Por Lara Maia
David Small, um seu brilhante trabalho, demonstra o seu comovente relato autobiográfico. De uma forma sincera e poética ele narra a sua história que começa quando o autor tem seis anos de idade e em poucas cenas já nos mostra a relação conturbada do autor com os pais. A relação dessa família é a base de ressentimentos e mágoas, mostrando o desenvolvimento de uma criança em uma casa disfuncional, em que o silêncio predomina no ambiente.
Cicatrizes é uma leitura impactante que retrata a vida de uma criança criada por uma mãe infeliz em sua própria existência e um pai que a usa como cobaia em testes de raio-x. Apesar de uma infância marcada por conflitos, sua imaginação, desejo de brincar e descobrir o mundo não são suprimidos. As dores se metamorfoseiam em imagens na mente e no papel, tornando-se expressões de sua criatividade.
Quando Small faz 14 anos ele é submetido a uma cirurgia, em que ele acreditava ser apenas para a retirar um nódulo do pescoço. Enquanto o jovem acreditava ser tratar de um procedimento simples e inofensivo, ele acorda no pós-operatório e fica sabendo que uma das suas cordas vocais fora removida, deixando o menino com a fala bem debilitada. Mas tarde, Small descobre que havia sido submetido ao tratamento de um câncer. O garoto descobre isso sozinho e sem amparo dos pais.
Sendo ilustrador de livros infantis, era natural que Small optasse por narrar sua história através de uma Graphic Novel. “Cicatrizes” é repleto de ilustrações, superando em quantidade os diálogos ou textos, e essa abordagem funciona de maneira excepcional. Não somente pela alusão ao problema do autor e a relação silenciosa da família, mas principalmente porque as expressões faciais capturadas nas páginas traduzem de forma perfeita seus complexos sentimentos.
A narrativa de Small é fundamentalmente gráfica.
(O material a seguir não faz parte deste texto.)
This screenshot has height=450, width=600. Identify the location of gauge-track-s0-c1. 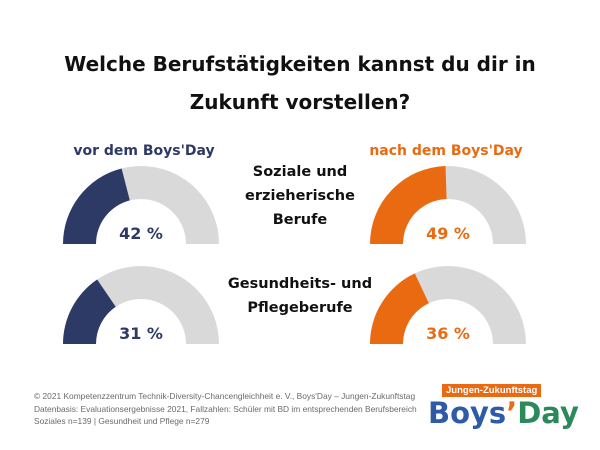
(141, 305).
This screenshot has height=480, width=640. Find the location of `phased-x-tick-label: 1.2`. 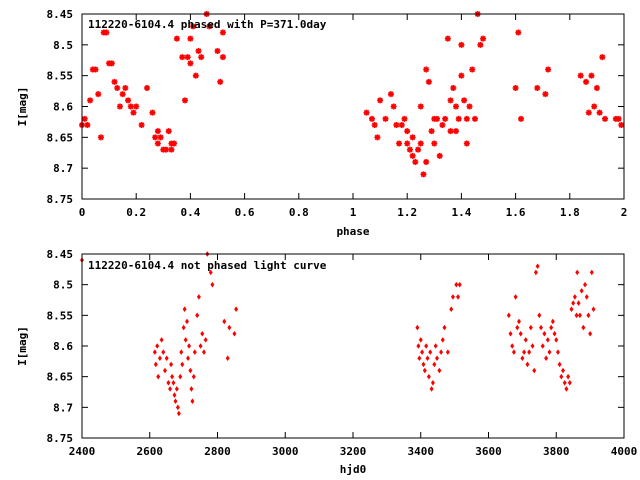

phased-x-tick-label: 1.2 is located at coordinates (407, 212).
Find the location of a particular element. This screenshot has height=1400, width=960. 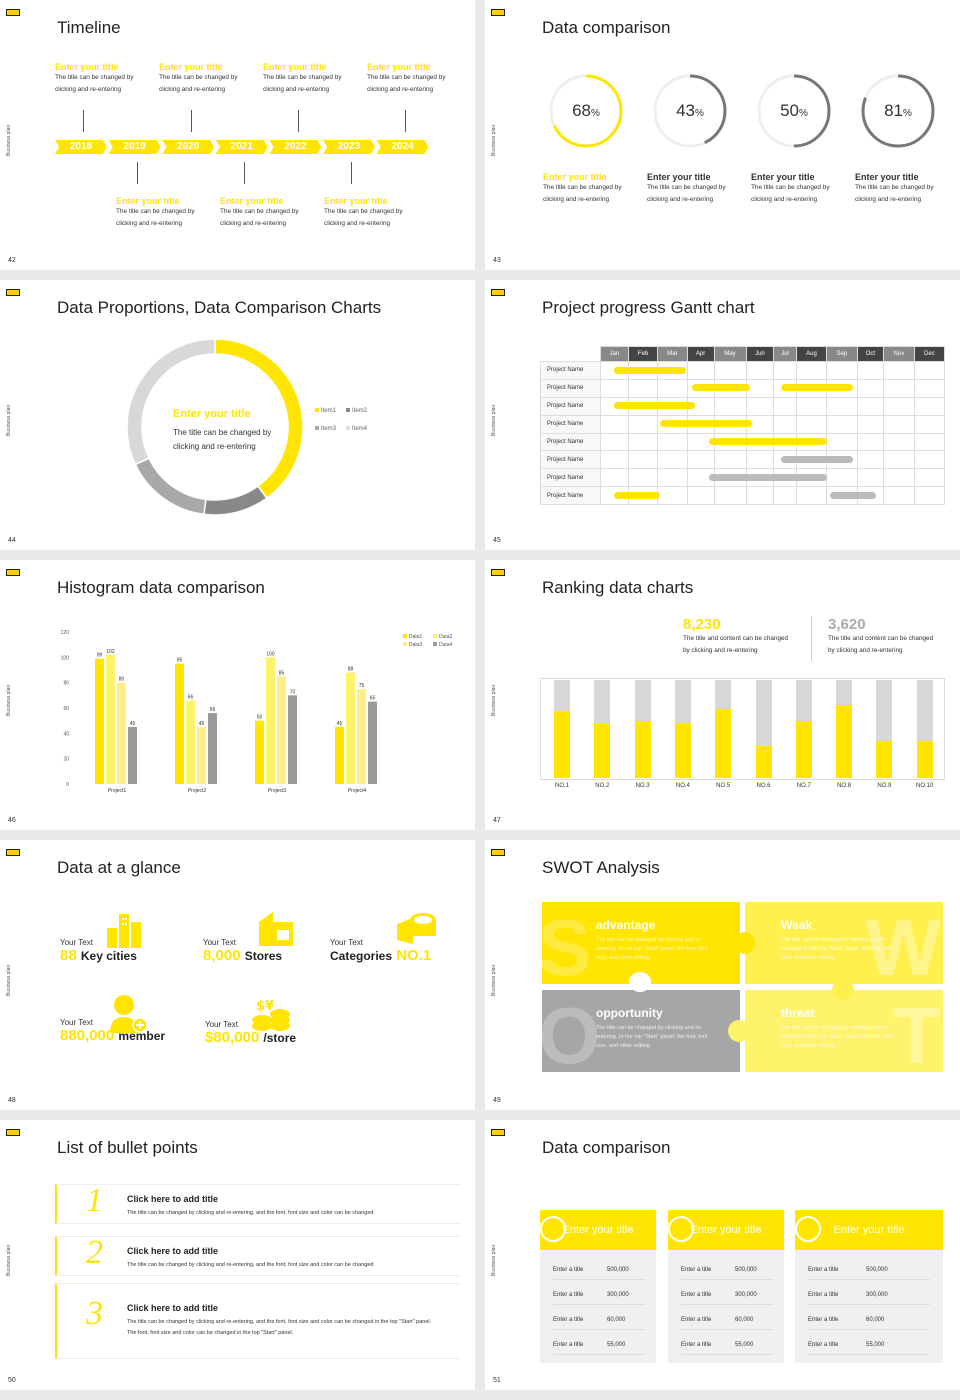

glance-value: $80,000 is located at coordinates (232, 1038).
Páginas subsequentes vão se desenrolando-se sem uma única palavra, confiando exclusivamente nas imagens para contar a trágica e solitária infância do autor. O silêncio é parte integrante tanto da narrativa de David Small (o autor) quanto do mundo do jovem David (o personagem), tornando-se um elemento essencial que compõe toda a obra.
Não se pode dizer que a narrativa é apenas em volta de um único evento – a cirurgia e o câncer – mas sim é em volta dos detalhes que vão reger a vida de Small e moldar toda a sua existência.
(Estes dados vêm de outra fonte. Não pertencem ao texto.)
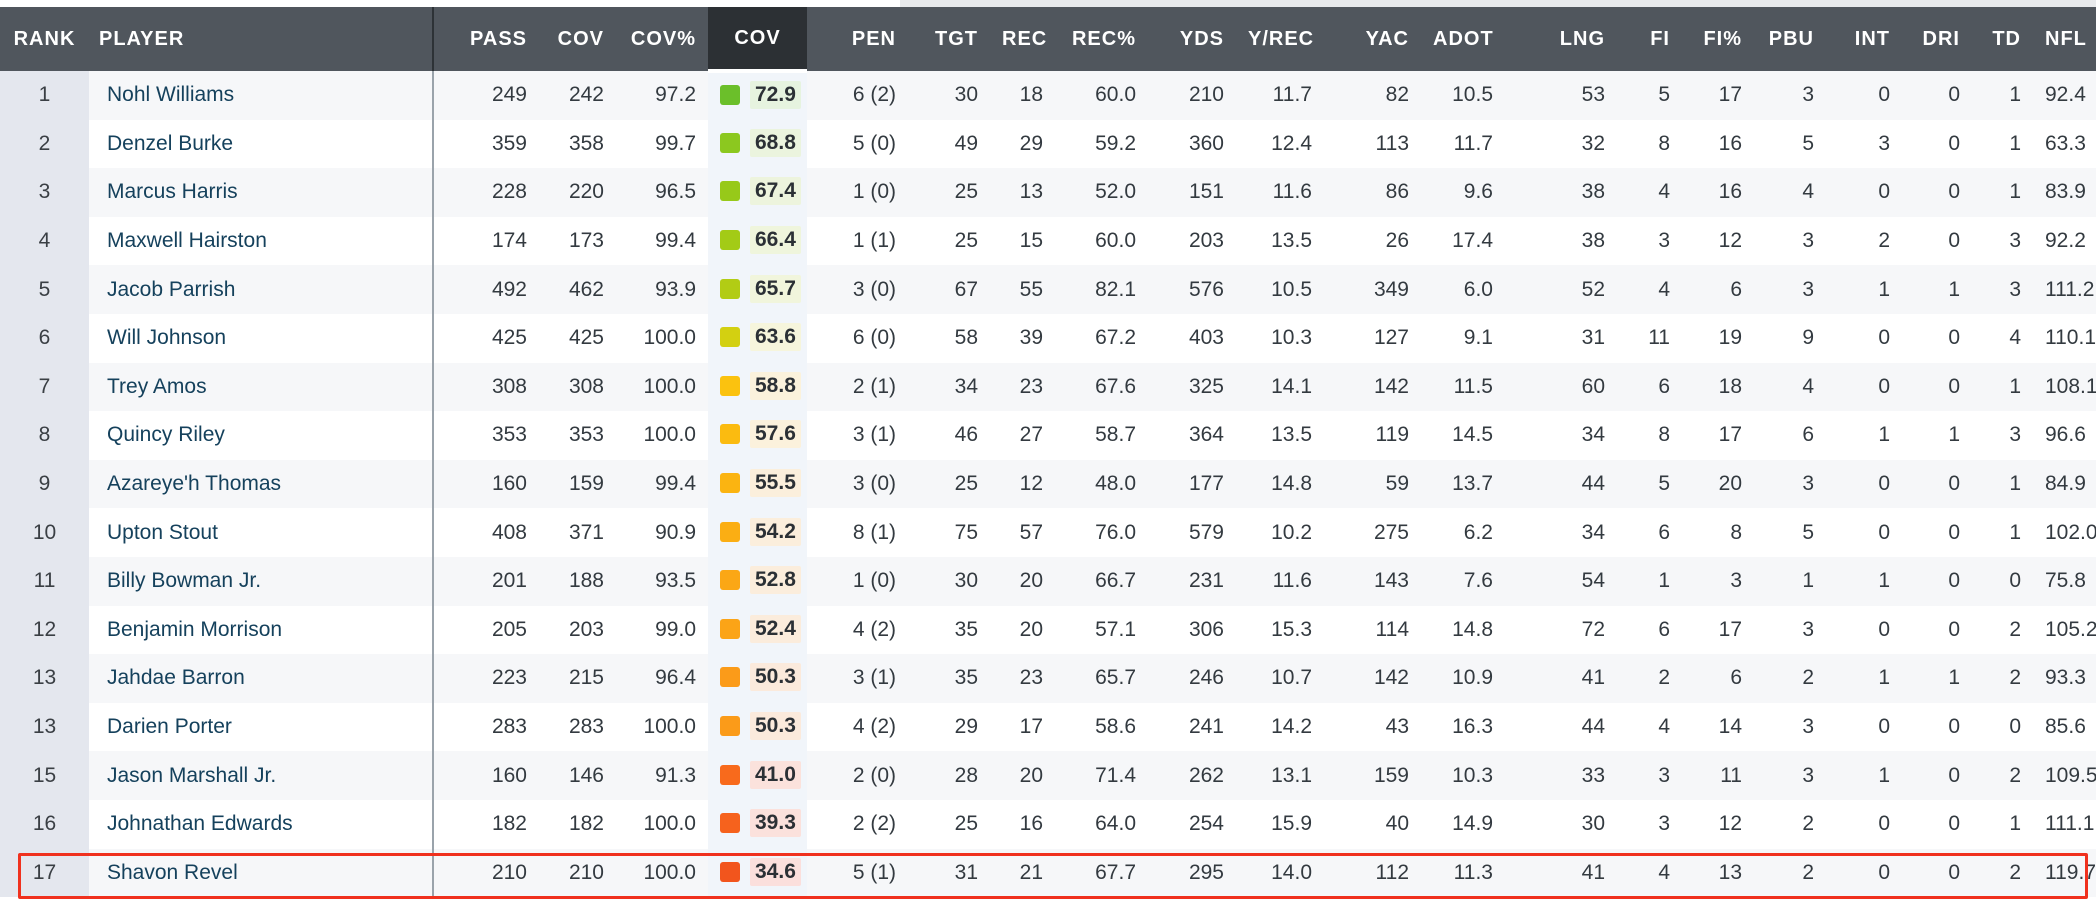 The width and height of the screenshot is (2096, 904). I want to click on long-cell: 44, so click(1561, 727).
O título “Cicatrizes” vai aparecer de diferentes formas na narrativa. Em primeiro lugar, refere-se, evidentemente, às cicatrizes físicas decorrentes do procedimento cirúrgico que quase o privou da capacidade de falar. Contudo, vai além disso, remetendo também às cicatrizes emocionais resultantes do fardo que o pequeno David tem que suportar.
“Cicatrizes” é uma HQ em tons de cinza, com poucas partes escritas. Mas isso não significa que seja uma leitura fácil e rápida. Em vários momentos é preciso dar pausas para respirar e pegar fôlego antes de continuar a leitura. É uma história difícil de digerir e mais difícil ainda de aceitar que realmente aconteceu. Existem partes que ficamos com vergonha de está lendo o relato, por ser pessoal demais. Narrada pelo silêncio e por cores cinzas, “Cicatrizes” é um grito que foi por muito tempo sufocado.